Another main route of administration to face devastating diseases that affect the lungs, such as cancer, cystic fibrosis or asthma, is the pulmonary route. In this case, intratracheal intubation can be used for gene delivery of pulmonary disease-oriented treatments. However, the non-invasive nature of the inhalation approach is preferable for clinical applications. Another advantage of this administration route includes the use of small doses, which in turn, reduces side effects by increasing drug concentration at the area of interest. In addition, inhalation can also be used for gene delivery to treat systemic diseases due to the quick absorption on the alveolar region of lungs [75]. In any case, the effectiveness of the inhalation process depends mainly on the amount of the genetic material that will finally reach the targeted region and the deposition pattern, which is deeply conditioned by the composition of the material to be delivered and by the device used for inhalation [76]. In this sense, relevant issues such as the characteristics of the drug delivered, the most adequate pattern for its delivery, the design of the device and its effectiveness need to be considered in detail to enhance the effectiveness of this appealing administration route.
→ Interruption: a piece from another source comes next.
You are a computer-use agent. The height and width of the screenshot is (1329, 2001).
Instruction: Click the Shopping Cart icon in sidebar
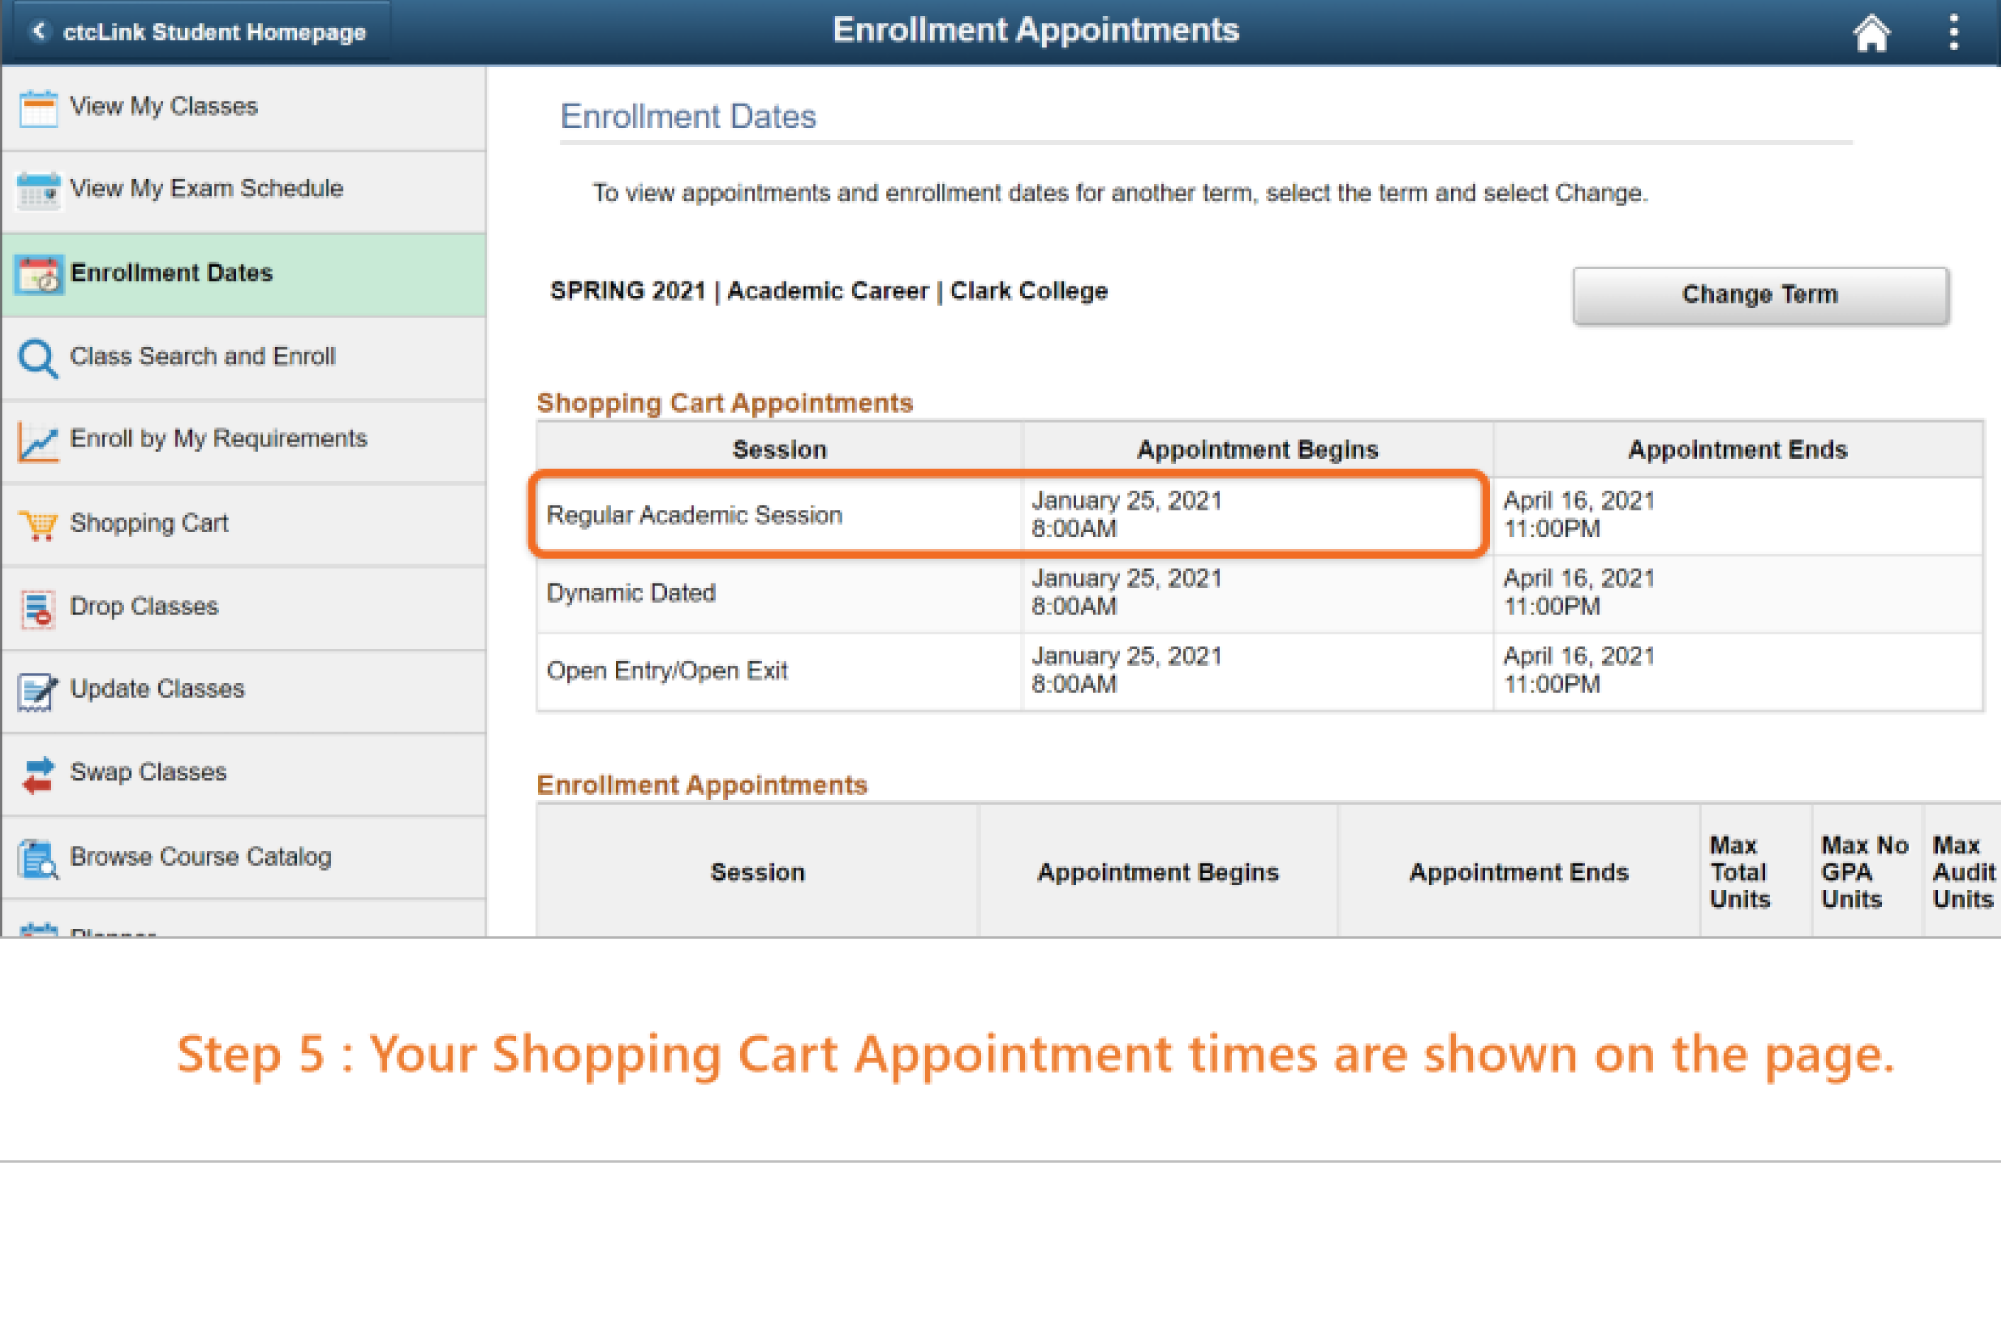38,524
In the specific case of genetic material-based formulations, the main difficulty to reach the nucleus of target cells is related to the susceptibility of such molecules to be degraded by the hydrodynamic shear forces generated during aerosolization process, which result in a clear decrease of the efficiency compared to in vitro conditions [77]. Some interesting approaches to protect DNA during the aerosolization process consist of the incorporation of compounds such as bovine serum albumin (BSA), which stabilizes the supercoiled DNA [78], or the design of efficient aerosol delivery systems for genetic material, such as nebulizers, dry powder inhalers (DPIs), pressurized metered dose inhalers (pMDIs) or mechanical metered dose inhalers (mMDIs) [79].